- EXERCISE PROMPT: Arrange the items from the line containing "Where should I click to: Click the" through the line containing "tap(532, 32)", inclusive, as a Markdown table with the columns No. and Text. Number each line in order and omit blank lines.

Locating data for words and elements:
"""
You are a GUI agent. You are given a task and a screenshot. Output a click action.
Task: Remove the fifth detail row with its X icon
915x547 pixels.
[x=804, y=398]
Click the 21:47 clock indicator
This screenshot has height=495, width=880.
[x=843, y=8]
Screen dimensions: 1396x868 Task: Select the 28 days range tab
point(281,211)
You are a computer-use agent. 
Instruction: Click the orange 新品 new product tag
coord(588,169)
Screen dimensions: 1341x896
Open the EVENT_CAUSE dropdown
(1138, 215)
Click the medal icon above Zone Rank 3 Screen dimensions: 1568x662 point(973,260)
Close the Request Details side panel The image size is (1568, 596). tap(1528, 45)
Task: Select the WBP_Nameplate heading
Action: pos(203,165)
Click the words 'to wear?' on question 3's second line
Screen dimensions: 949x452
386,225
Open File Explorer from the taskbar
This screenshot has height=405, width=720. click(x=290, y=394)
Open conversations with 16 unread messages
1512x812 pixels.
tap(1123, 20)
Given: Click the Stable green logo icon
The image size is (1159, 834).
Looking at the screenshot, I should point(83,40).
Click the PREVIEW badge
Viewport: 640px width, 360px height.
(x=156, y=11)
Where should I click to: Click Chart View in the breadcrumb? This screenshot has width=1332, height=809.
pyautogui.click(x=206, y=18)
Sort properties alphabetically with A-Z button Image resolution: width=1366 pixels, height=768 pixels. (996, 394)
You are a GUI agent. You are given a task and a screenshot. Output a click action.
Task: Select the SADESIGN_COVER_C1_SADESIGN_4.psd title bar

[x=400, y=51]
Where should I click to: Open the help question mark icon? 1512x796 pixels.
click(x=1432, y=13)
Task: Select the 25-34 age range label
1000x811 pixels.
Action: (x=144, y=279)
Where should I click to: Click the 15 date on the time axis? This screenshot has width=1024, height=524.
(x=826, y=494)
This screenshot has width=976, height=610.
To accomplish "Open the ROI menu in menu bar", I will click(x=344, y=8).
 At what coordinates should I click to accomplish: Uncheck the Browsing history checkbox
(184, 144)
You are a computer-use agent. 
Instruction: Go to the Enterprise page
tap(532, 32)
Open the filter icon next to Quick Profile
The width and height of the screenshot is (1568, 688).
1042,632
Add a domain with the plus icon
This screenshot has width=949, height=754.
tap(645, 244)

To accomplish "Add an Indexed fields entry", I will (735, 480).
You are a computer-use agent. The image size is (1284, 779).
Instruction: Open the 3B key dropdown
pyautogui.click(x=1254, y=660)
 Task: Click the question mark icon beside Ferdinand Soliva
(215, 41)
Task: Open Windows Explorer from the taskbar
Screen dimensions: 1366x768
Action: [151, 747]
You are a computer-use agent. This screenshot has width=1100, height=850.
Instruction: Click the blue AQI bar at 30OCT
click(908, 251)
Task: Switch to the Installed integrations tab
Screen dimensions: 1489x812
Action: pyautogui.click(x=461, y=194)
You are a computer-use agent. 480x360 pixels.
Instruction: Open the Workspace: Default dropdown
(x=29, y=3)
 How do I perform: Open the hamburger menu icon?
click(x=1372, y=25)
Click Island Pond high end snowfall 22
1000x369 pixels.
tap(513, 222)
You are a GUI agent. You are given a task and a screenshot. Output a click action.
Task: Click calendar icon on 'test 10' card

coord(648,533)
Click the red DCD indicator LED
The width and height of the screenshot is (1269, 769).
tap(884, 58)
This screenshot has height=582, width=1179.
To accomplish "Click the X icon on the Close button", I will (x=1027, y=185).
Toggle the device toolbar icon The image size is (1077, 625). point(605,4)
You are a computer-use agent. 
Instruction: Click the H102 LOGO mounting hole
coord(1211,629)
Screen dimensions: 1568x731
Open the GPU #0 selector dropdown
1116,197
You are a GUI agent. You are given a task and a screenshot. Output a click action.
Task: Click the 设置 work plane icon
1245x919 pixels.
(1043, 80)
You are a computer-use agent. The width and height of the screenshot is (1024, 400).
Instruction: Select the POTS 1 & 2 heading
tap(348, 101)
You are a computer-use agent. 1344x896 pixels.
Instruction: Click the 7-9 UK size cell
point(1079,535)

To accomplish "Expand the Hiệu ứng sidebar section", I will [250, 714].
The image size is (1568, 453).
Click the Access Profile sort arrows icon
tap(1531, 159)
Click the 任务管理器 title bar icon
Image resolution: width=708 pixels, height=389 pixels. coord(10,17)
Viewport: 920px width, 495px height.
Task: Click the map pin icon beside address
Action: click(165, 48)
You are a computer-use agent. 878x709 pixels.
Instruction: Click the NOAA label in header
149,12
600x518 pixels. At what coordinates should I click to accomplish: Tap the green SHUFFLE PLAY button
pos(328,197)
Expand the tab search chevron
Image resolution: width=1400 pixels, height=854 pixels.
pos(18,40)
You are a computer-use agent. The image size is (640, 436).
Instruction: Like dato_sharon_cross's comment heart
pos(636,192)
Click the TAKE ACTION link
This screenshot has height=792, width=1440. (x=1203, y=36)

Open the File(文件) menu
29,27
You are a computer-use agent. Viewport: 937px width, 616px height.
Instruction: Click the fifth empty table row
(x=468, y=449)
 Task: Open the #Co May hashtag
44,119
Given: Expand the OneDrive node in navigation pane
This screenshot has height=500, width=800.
"""
- CORRECT OUTPUT:
| No. | Text |
|---|---|
| 1 | Where should I click to: Click the 15 date on the time axis? This screenshot has width=1024, height=524. |
| 2 | (x=826, y=494) |
| 3 | This screenshot has width=976, height=610. |
| 4 | To accomplish "Open the ROI menu in menu bar", I will click(x=344, y=8). |
| 5 |  At what coordinates should I click to accomplish: Uncheck the Browsing history checkbox |
| 6 | (184, 144) |
| 7 | You are a computer-use agent.  |
| 8 | Instruction: Go to the Enterprise page |
| 9 | tap(532, 32) |